On inspection, both feet had inversion at the subtalar joint, equinus and varus in the ankle joint, adduction of the forefoot, pronation of the forefoot in relation to the ankle joint, cavus (excavatum), internal rotation of the crural region. (Fig.2) The right foot: a constriction circumferential ring, type II in Patterson classification, was located about 4.0 cm above ankle joint without neurologic deficit, but with dorsal lymphedema. The toes of the right foot were hypoplastic. There was also a severe clubfoot deformity grade 4 according to Dimeglio classification with a marked medio-tarsal crease. The left foot: a circumferential constriction band, type II in Patterson classification, was located above 3.8 cm on the ankle but without lymphedema. The clubfoot deformity was grade 4 according to Dimeglio. There wasn’t noticed any limb-length discrepancy.Fig. 2. Severe bilateral clubfoot in a newborn at the day of birth and at the age of 5 days with constriction rings. Constriction rings in the calf above to the ankle joint are circumferential and responsible for foot and ankle lymphedema on the right side .
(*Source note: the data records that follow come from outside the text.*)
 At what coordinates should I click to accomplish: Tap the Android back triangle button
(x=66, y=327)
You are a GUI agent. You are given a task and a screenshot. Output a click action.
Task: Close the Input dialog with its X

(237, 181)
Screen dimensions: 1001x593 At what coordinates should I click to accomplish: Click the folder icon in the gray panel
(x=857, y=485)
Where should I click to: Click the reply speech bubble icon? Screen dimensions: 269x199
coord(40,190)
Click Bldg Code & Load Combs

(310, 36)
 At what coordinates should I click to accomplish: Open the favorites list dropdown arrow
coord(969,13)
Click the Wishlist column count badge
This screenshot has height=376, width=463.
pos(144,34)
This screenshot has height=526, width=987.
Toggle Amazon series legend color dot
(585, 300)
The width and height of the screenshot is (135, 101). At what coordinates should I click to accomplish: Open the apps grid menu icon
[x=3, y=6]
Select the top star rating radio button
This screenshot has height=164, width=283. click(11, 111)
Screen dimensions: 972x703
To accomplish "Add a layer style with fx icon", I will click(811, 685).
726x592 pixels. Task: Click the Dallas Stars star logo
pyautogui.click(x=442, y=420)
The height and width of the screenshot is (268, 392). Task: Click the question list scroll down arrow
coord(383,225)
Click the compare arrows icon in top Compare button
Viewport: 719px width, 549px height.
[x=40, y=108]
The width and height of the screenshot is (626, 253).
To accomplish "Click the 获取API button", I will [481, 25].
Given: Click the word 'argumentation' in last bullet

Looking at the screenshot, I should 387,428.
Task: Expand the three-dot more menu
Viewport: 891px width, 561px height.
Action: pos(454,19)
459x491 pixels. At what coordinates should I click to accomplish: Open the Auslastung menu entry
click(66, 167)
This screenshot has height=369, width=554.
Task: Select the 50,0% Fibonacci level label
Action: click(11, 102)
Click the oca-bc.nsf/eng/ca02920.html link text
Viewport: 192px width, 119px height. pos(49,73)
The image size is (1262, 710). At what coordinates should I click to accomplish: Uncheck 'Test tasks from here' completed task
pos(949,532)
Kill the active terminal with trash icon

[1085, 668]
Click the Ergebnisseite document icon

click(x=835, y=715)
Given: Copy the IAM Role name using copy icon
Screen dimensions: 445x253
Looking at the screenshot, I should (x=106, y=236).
Clubfeet were corrected with Ponseti method as a safe and effective procedure. During treatment of clubfoot 3 phases were essential: reduction of deformation (2 months), consolidation of obtained results (4 months), and manage the risk for relapse(3 months). A long-leg-cast was applied with knee flexed 90⁰. The cast was changed every week with gradual correction of the deformity according to Ponseti protocol. Cavus, adductus, and varus were fully corrected but dorsiflexion was limited for 20 degrees bilaterally so the tenotomy of the Achilles tendon was indicated. Because of lymphedema from amniotic band syndrome on the right foot, we decided to cut the constriction bands to release the tourniquet-like effect. Percutaneous Achilles tenotomy was performed bilaterally and three longitudinal incisions were made through the constriction band, on the right foot.
Of course, a later reconstruction procedure was necessary. There were no bleeding complications following percutaneous Achilles tenotomy (Fig. 3B). The post-tenotomy casting remained for 3 weeks with changing the cast casts every 10 days. After Ponseti procedure the foot abduction brace (FAB) protocol was applied to maintain the correction: the bracing protocol included 23 hours a day at 700 of external rotation for three months, then reduced to 18 hours a day and then removed gradually, one hour a day until use of 12 hours a day. After walking age, the brace was worn at night (Fig. 3C). The patient was followed until 2 years old, and there was no relapse of the deformity. A two-stage circumference excising of the congenital constriction band was done by plastic surgeons, with a three months interval between stages (Fig. 5). The first stage of surgery was done at age of 13 months and 3 weeks, and the second stage three months later. There was no wound complication. The lymphedema was withdrawn.